On April 4, 2013, it was announced that Watkins would assume the post of Provost and Senior Vice President for Academic Affairs at the University of Utah (U of U). She officially began in this capacity on August 1, 2013, also receiving an appointment as a full professor in the Department of Linguistics. Her work in this position has included advocacy for better online education and an emphasis on cross-disciplinary science, including support for interdisciplinary cluster hires via her creation of the Transformative Excellence Program.

On January 18, 2018, Watkins was appointed as the 16th president of the U of U. She officially assumed this position on April 2, 2018, and was the first woman to serve in the post.
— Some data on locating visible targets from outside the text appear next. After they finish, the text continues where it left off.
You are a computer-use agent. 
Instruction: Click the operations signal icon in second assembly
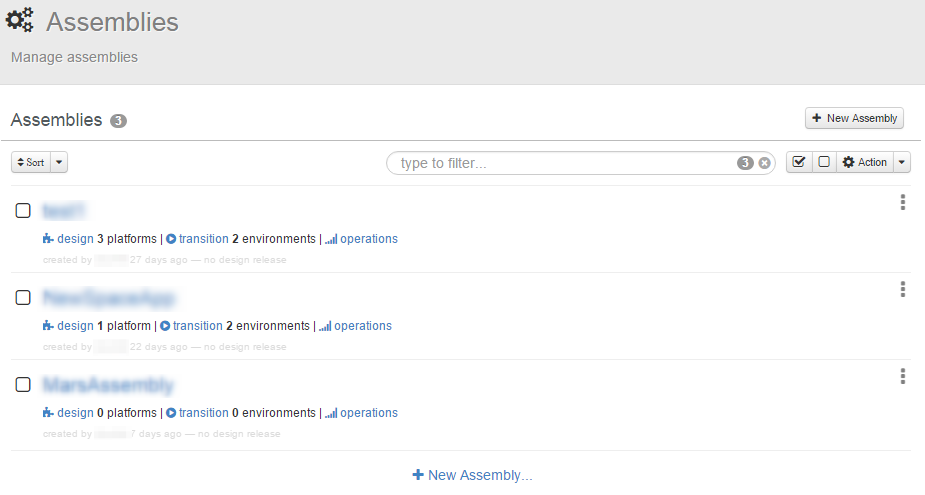point(325,326)

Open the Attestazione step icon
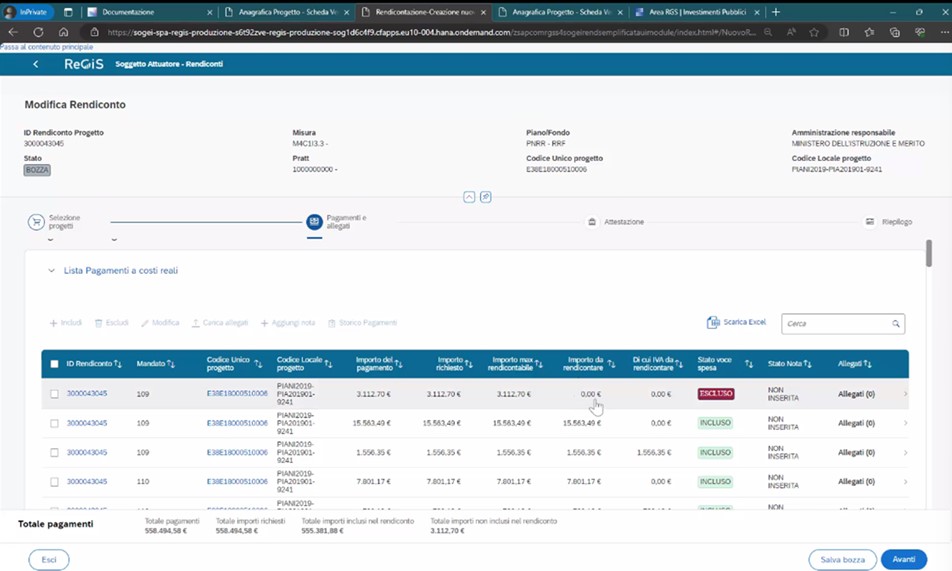(592, 222)
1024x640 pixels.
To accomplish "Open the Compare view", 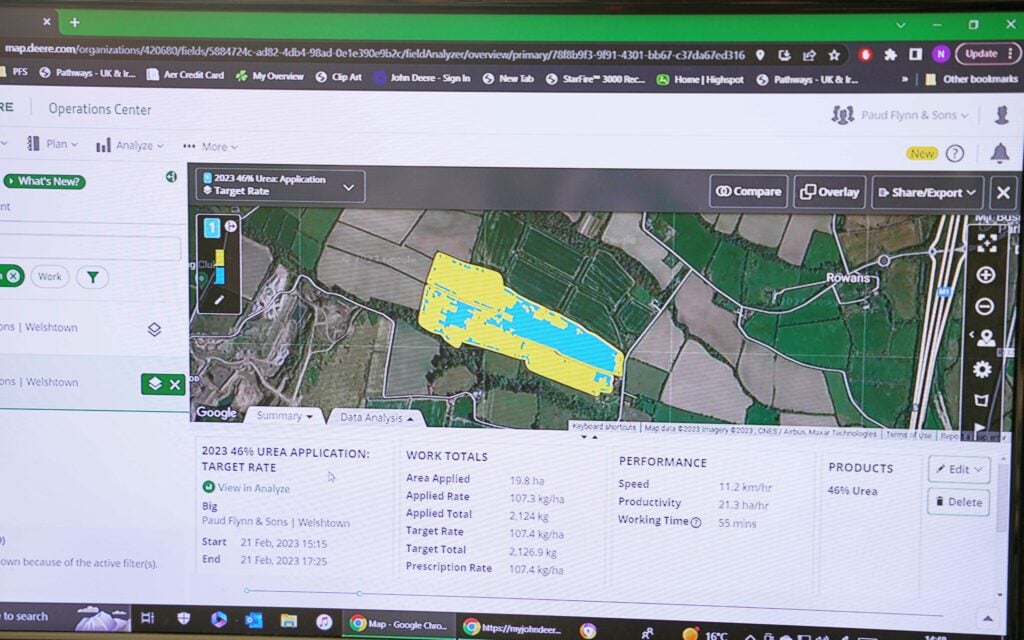I will [x=748, y=192].
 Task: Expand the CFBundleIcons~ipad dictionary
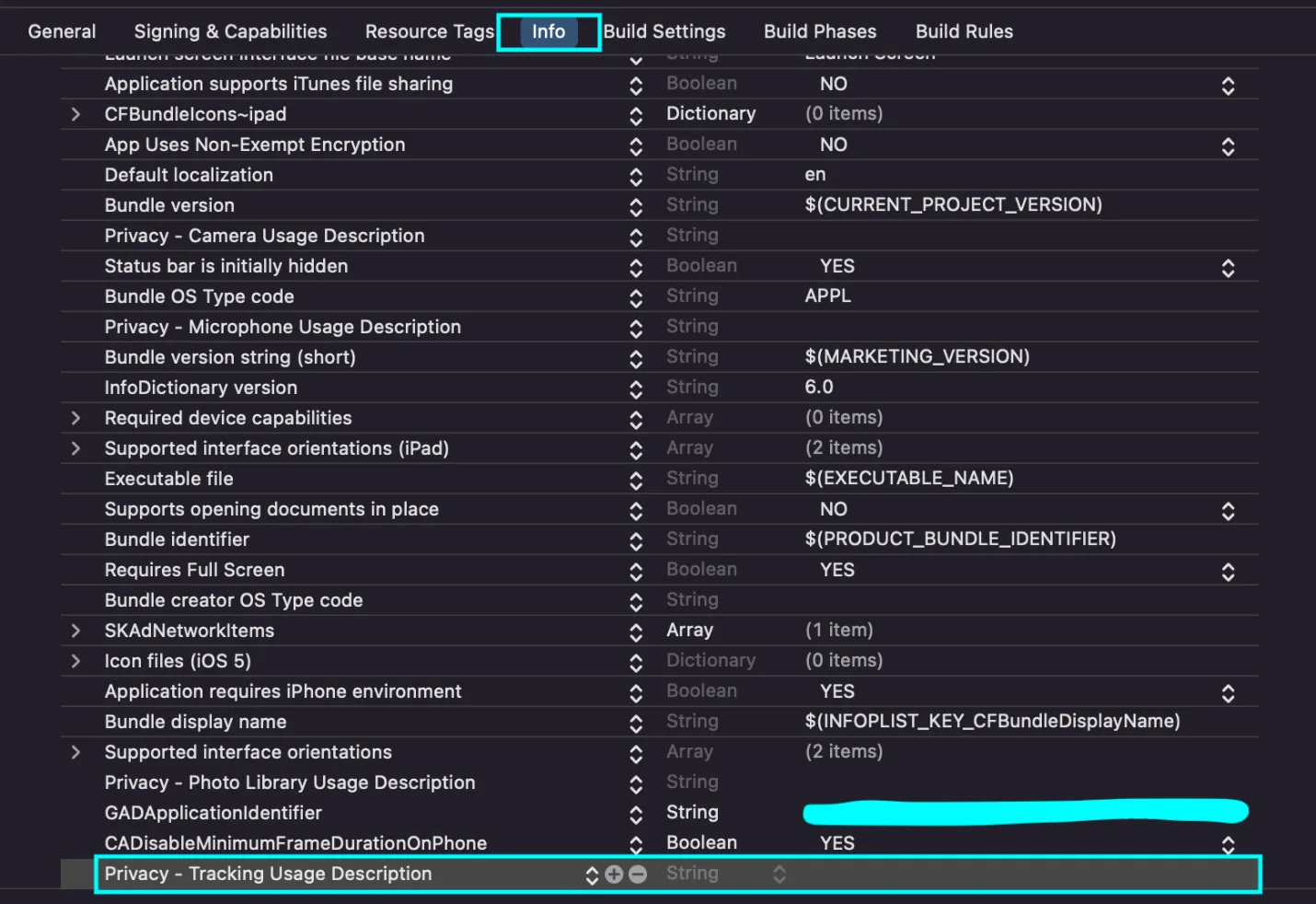(x=75, y=115)
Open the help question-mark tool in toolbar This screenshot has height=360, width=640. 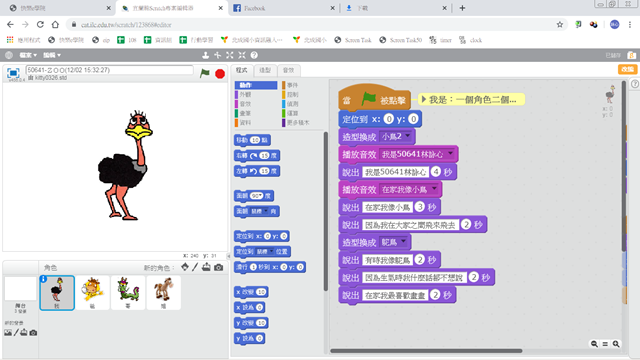pyautogui.click(x=254, y=55)
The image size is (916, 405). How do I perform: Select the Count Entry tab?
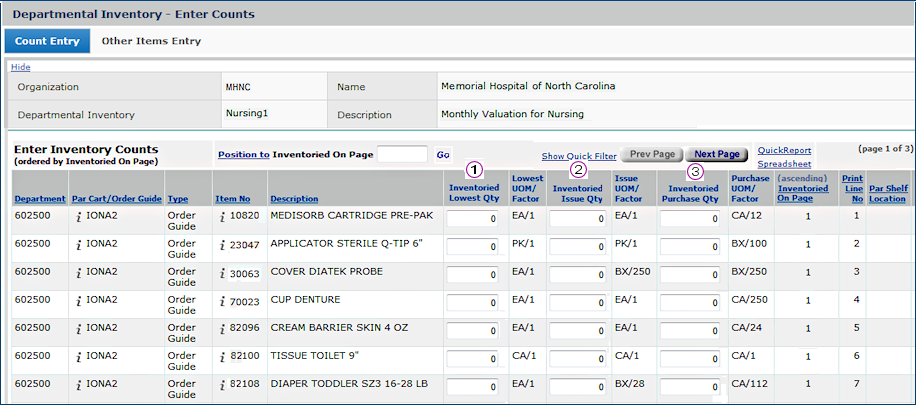(x=47, y=41)
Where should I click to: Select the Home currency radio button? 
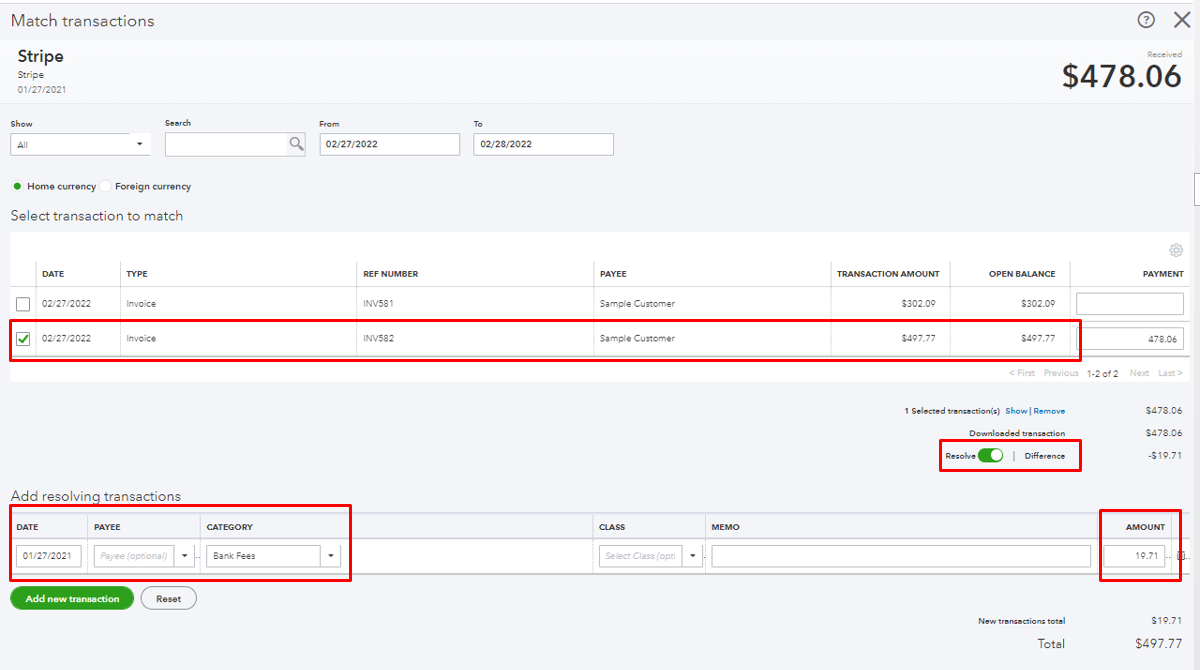(15, 186)
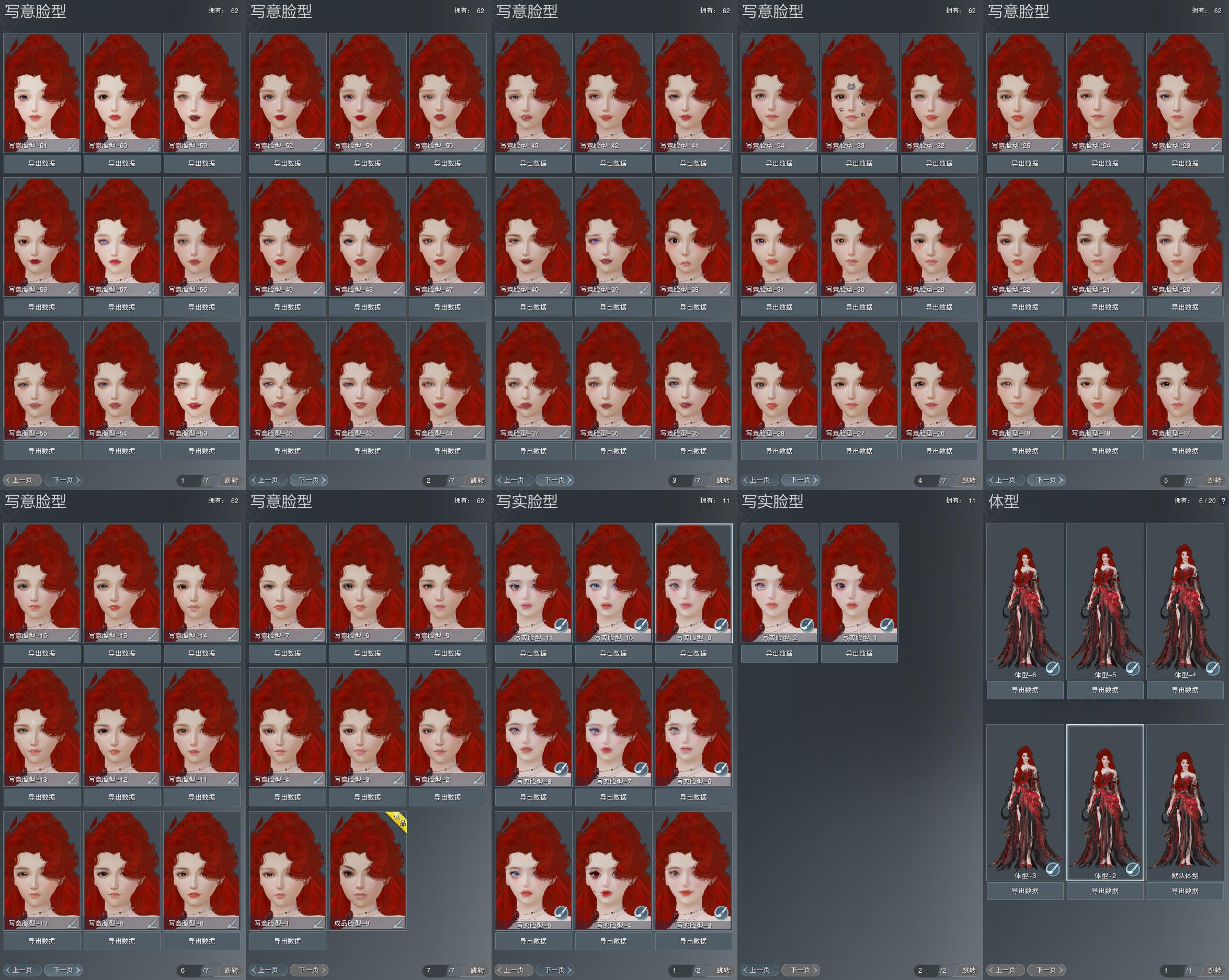Viewport: 1229px width, 980px height.
Task: Click the page number field showing 4
Action: [x=924, y=480]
Attendees at her September 21, 2018 inauguration included the chair of the U of U's board of trustees, H. David Burton, and Utah Lieutenant Governor, Spencer Cox.

== Murder of Lauren McCluskey ==
Watkins was questioned for the university's actions in and response to the murder on campus of track athlete Lauren McCluskey
in 2018, including her "insistence shortly after the murder that there wasn't 'any reason to believe this tragedy could have been prevented'."

Watkins faced criticism from the student-run newspaper, The Daily Utah Chronicle.

In a press conference on the second anniversary of the murder, announcing a $13.5 million settlement to a foundation in McCluskey's name which will promote campus safety, Watkins stated the university had "failed Lauren."

On January 12, 2021, Watkins announced that she would be stepping down as president of the University of Utah as of April 7, 2021 to become president of Strada Impact. When asked to comment, McCluskey's mother Jill indicated she and her husband "wish Watkins the best in her future endeavors" and would continue to work with campus leaders to improve safety.